Конор подождал: вдруг это ошибка? Потом появилось следующее сообщение.
«Нас Овбели вкруг пальца».
«Ты в порядке?»
«Прваила придумали для дурков».
«Что случилось?»
«Я папилась».
«Где ты?»
«В Маллингаре. ха».
«Шэй с тобой?»
Он спустился на кухню, пользуясь фонариком телефона. Налил стакан воды, не отрывая взгляда от экрана.
«Я сбеажал».
«сбежала»
Он набрал ей. Телефон звонил дольше, чем должен. Затем он услышал ее голос. Плач.
– Где ты? – спросил он.
– В отеле. В Маллингаре. Они так и не прекратили.
– Ты в безопасности?
– Прости, Конор. – Она снова плакала. – Мне очень жаль. Я не знала…
– Ева. Что происходит? О чем тебе жаль?
– Я скажу тебе кое-что, и это все изменит. Ладно?
Конор почувствовал, как по телу пробежала дрожь. Он сел на диван. Босые ноги заледенели, и он не чувствовал под собой мягкий ковер. Этот звонок, это время, ее состояние – ничего хорошего из этого не выйдет. Не разумнее ли оставить это до завтра, когда она протрезвеет и передумает, смириться с тем, что он не узнает, что она собиралась сказать? Или выслушать ее сейчас будет взрослым поступком? Услышать, как она ему все выскажет. То, что ей нужно сказать. Все те вещи, которые нарушают покой, которые истощают.
– Я люблю тебя, помни это, – сказала Ева.
Конор вздохнул. Это он уже знал, и это его не пугало. Любовь Евы была полна потенциала. Тем, к чему он мог устремиться, как, например, к мечте всей его жизни – волонтерству в странах третьего мира или к тому, чтобы научиться ходить под парусом. Совершенно непрактично, но игнорировать неразумно.
– Все в порядке, мы можем поговорить об этом утром. Думаю, тебе стоит попить воды и пойти спать. Я хочу, чтобы ты позаботилась о себе. Хорошо?
Запела птица, предвещая появление солнца, которое еще не показалось на бледном небе.
– Фиа видел, как они целовались.
Рука Конора опустилась, телефон упал на диван. Он знал, что это правда.
Конор объезжал островок зелени перед домом своего детства. Вывеска «Продается» исчезла. Лужайка перед домом заросла одуванчиками. На подъездной дорожке были сложены куски белой фанеры разных размеров. Кухонные шкафчики его матери. Ее пластиковая столешница, которую столько раз оттирали дочиста, лежала на траве и ждала, чтобы ее выбросили.
Конор однажды стоял у этой столешницы и спрашивал мать, почему она плачет, а она отвечала, что не плачет: он чувствовал себя таким беспомощным – он знал, что что-то не так, но ему отказали в объяснении.
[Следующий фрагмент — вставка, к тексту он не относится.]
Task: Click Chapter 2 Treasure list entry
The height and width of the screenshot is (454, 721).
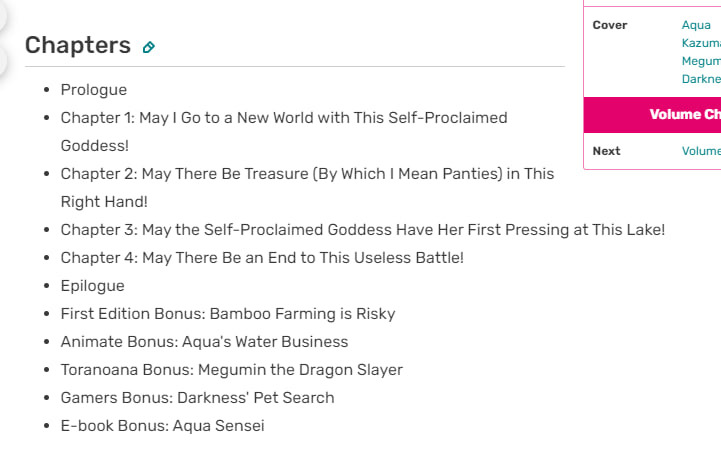Action: [x=307, y=174]
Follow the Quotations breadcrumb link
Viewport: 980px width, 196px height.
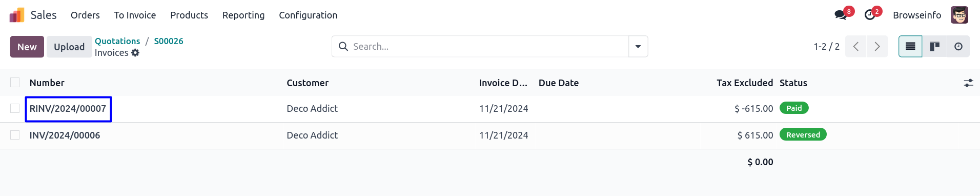click(117, 41)
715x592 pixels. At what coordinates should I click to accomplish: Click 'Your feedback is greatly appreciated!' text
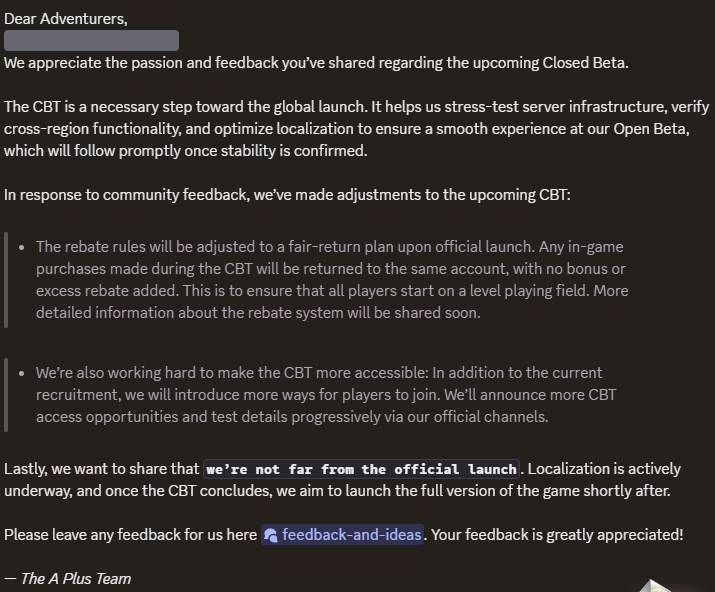[558, 535]
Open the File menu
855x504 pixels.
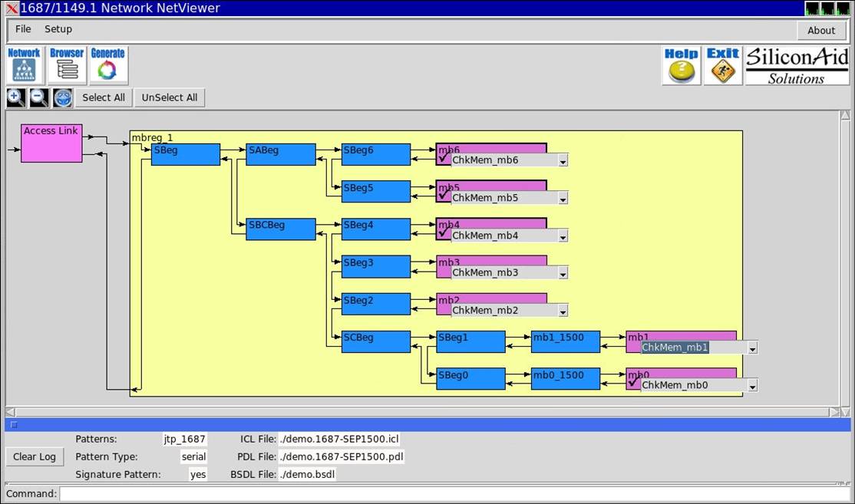click(x=23, y=29)
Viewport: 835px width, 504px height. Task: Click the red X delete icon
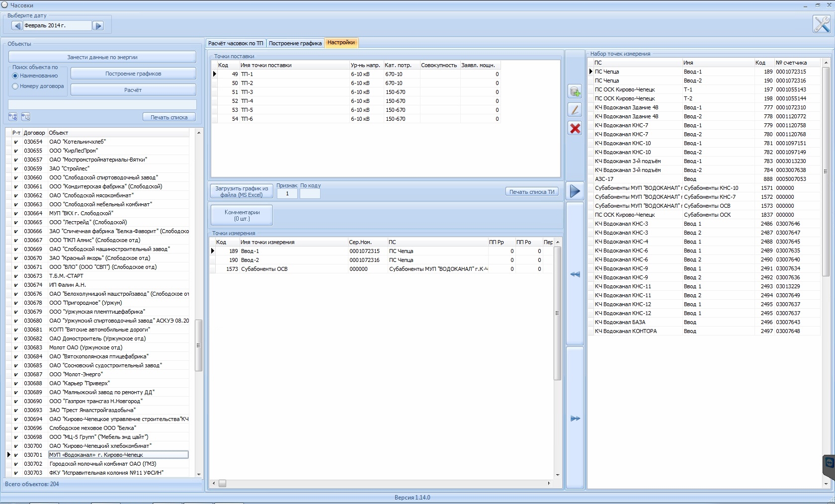point(575,128)
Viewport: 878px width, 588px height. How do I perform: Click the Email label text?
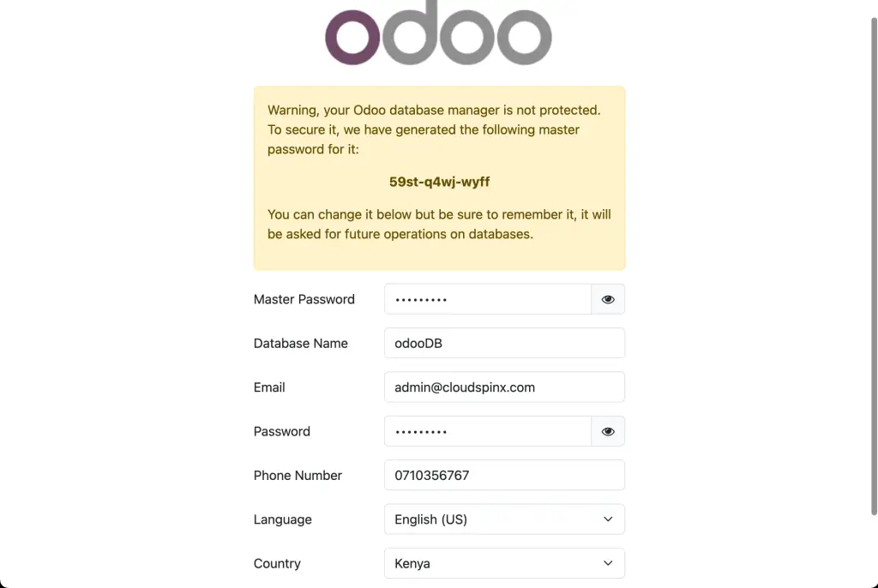(x=269, y=387)
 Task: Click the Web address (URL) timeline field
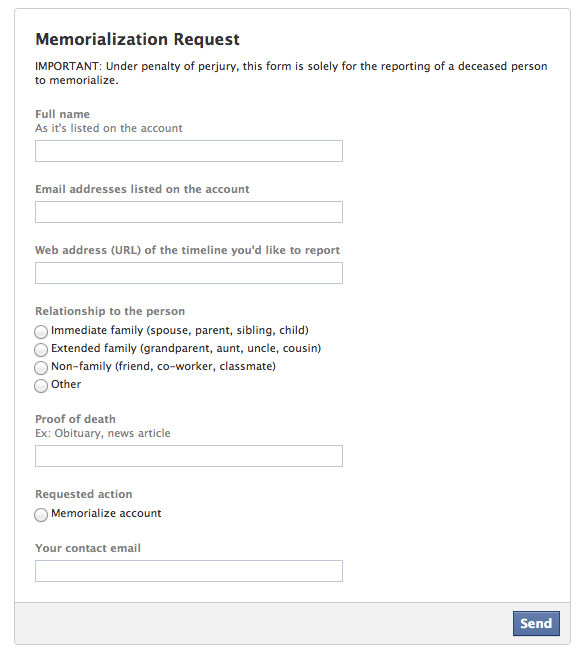(x=189, y=273)
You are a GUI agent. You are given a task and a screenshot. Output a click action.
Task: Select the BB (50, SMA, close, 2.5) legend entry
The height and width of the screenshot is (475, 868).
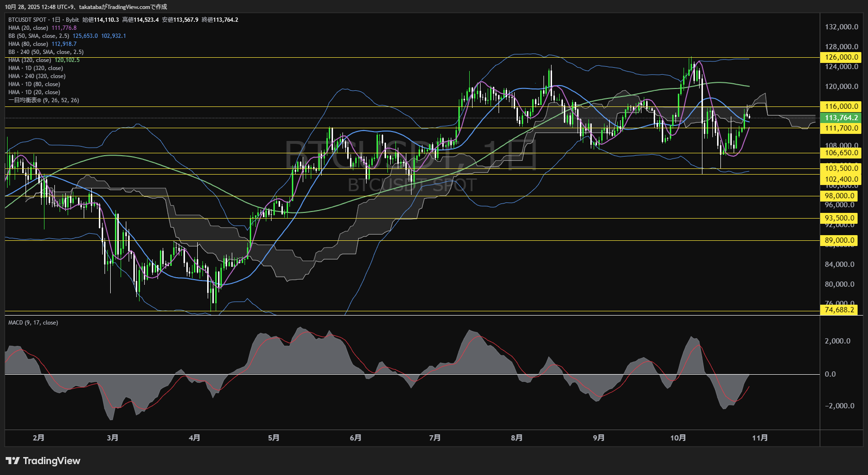[39, 36]
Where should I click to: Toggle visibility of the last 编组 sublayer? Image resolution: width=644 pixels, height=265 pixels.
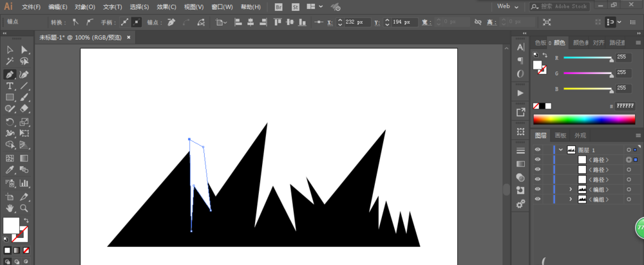[538, 199]
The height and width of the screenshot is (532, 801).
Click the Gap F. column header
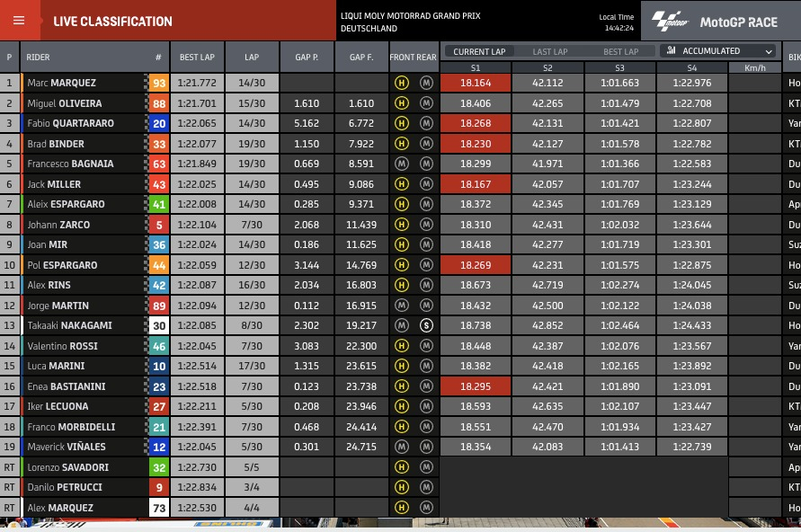[360, 57]
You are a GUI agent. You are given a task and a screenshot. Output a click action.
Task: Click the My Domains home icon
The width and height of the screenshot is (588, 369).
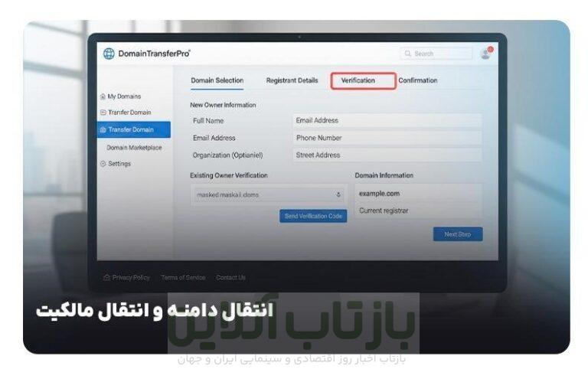point(103,96)
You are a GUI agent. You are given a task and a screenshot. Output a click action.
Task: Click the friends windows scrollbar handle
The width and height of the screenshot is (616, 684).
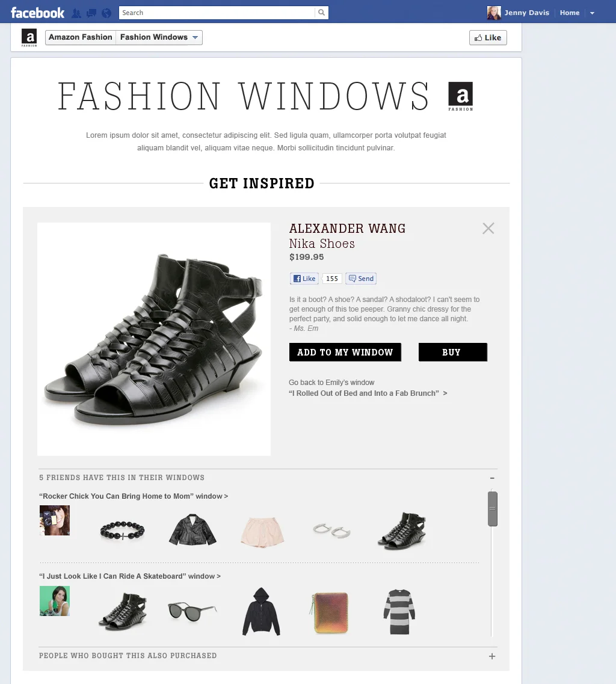493,508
Он не мог спросить у Фиа о том, что тот увидел между Фрэнком и Беатрис. Не мог дать ему понять, что что-то не так, потому что не мог объяснить это. Он отвезет Фиа в школу и поедет на работу. Сделает все возможное, чтобы придерживаться графика приема. На обед съест ролл с беконом, выпьет американо и займется созданием веб-сайта для клиники. Так он и продержится.
Конор выезжал задним ходом со школьной парковки, когда в зеркале заднего вида появился Фрэнк, несущийся на велосипеде. Без шлема. Длинное черное пальто развевается. Конор развернул машину и последовал за ним на главную дорогу. Фрэнк встал на педалях, чтобы набрать скорость. Конор ускорился. Фрэнк оглянулся через плечо и увидел его.
Фрэнк кубарем взлетает в воздух.
Фрэнк лежит на столе морга с пробитым черепом, с освежеванными конечностями.
В двух дюймах от заднего колеса Фрэнка Конор резко свернул вправо и обогнал его: порыв воздуха заставил Фрэнка потерять равновесие. В зеркало заднего вида Конор наблюдал, как велосипед бесконтрольно завилял, прежде чем сбросить Фрэнка в канаву. Он остановился и подождал, пока Фрэнк, шатаясь, не выпрямился. Затем он уехал.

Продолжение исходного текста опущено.